Australia is the thirteenth largest economy in the world in terms of nominal GDP, yet the Australian Dollar (AUD) is the fifth most traded currency in the forex markets. This is because the country shares extensive trade relations with economic powers like the US, China, Canada and several other Asian nations, which tap into its rich abundance of natural resources, such as iron ore, oil and coal for raw materials.
It is also for this reason that the AUD has been witnessing a rise in volatility in recent months. Lack of clarity regarding geo-political issues, such as the US-China trade war and Brexit, is weighing on the risk-sensitive Aussie, while the US Dollar gets stronger as a safe haven asset. Global demand is down in 2019, which is not a good sign for a currency that relies heavily on commodity trade.

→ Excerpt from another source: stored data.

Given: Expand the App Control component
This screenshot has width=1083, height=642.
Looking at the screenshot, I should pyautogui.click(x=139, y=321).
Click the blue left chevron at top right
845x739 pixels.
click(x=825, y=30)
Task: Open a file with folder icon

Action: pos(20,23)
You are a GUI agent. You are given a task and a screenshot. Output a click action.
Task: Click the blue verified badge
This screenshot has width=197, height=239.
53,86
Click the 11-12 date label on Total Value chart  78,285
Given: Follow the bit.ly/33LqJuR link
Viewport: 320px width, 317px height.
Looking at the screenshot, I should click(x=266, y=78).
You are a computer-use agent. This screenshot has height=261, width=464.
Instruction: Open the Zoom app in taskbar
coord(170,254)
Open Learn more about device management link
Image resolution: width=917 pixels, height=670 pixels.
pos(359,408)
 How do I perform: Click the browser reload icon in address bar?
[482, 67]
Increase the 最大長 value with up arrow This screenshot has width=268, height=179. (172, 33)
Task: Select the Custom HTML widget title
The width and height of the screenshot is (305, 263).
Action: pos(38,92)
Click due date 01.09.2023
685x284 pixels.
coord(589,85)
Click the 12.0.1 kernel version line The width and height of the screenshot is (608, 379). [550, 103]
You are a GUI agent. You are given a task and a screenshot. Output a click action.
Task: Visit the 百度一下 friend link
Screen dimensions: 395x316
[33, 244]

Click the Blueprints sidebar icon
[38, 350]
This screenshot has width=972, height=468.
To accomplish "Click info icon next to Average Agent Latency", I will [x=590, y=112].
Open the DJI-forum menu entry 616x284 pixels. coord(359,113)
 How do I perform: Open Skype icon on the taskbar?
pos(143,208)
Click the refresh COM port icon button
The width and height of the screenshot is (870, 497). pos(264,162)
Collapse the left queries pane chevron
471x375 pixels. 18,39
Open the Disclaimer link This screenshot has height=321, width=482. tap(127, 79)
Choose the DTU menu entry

Let’s look at 5 factors that affect the price of the AUD in the current economic climate.
1. Monetary Policies
The Reserve Bank of Australia (RBA) is responsible for the country’s monetary policies. It is a conservative institution that doesn’t like too much market intervention. Australia has some of the highest interest rates in the world. This gives the AUD an edge over other currencies. A strong interest rate differential with other currencies, like the Japanese Yen, makes it popular for carry trades. When interest rates are higher, compared to other nations like the US, investors are attracted to buy the AUD in exchange for US Dollars and invest in Australian government bonds.
However, the RBA has cut its benchmark cash rate three times in the latter half of 2019, to tackle the rising unemployment levels and weak inflation. The last cut set the interest rate level at a historic low of 0.75%. The release of the minutes of the November monetary policy meeting showed that further rate cuts were being considered. This could lead to depreciation in the value of the AUD, causing it to slump against the US Dollar.
2. Commodity Prices
When it comes to world trade, Australia relies on the export of commodities like iron ore, beef, oil and aluminium. An increase in commodity prices means buyers will need a greater amount of Australian Dollars in exchange for their domestic currencies, increasing the demand and value for the AUD. Similarly, a decline in commodity prices tends to lead to a decline in the value of the AUD. The Australian Dollar also has exposure to the Asian economies and their commodity cycles. The demand in countries like China, Vietnam and India has propped up the value of the AUD in recent years.
Declining global demand, due to the steep tariffs levied by the US, has hurt Australian exports to China and Singapore. Mining companies and export industries are likely to take a hit, which could affect employment levels. Higher tariffs and currency wars are expected to weigh on the AUD in the future. A decline in crude oil prices could also affect the currency.
3. Geo-Political Uncertainty
The Australian Dollar is a risk asset. So geo-political uncertainties make traders flock to safe-haven currencies like the US Dollar and Swiss Franc, causing a decline in the value of the AUD. When China imposed retaliatory tariffs on US goods in May 2019, the AUD fell 0.80% against the US Dollar and 1.11% against the Japanese Yen. A prevailing positive sentiment in the market usually leads to a rise in the AUD, while rising tensions usually see a concomitant drop in AUD value.
4. GDP Growth
A growing economy is good for the Australian Dollar due to increased consumer spending. Unfortunately, the severe drought and housing crisis weakened the Australian economy in 2018-19
In 2019 growth also slowed because of declining global growth and notably reduced housing prices in two of Australia’s largest cities, Sydney and Melbourne. This led to a weakening in housing sentiment and fall in new construction activity. Firms cut back on investment activities, and the country registered weak manufacturing PMI data of 50 in October 2019, a decline for the first time in history.
With weak inflation, Australia is facing a stagnating economy, which is why the RBA is reducing interest rates. On account of a weaker AUD, the country might see a revival in household spending and high export volumes. Goods and services could become competitive in the foreign markets, boosting the economy further.
5. Balance of Trade
For a country that trades so much, the current account balance naturally influences AUD value. After 44 years of a trade deficit, Australia recorded a current account surplus for the first time in September 2019. This has been possible due to the country’s strong mining exports from 2016 to 2018, which boosted the Aussie. Export income from education and tourism also plays a significant part in the trade balance.
Overall, the Australian Dollar is facing a tough global economic climate. But much of its volatility in the future will come from domestic pressures like possible interest rate cuts by the RBA.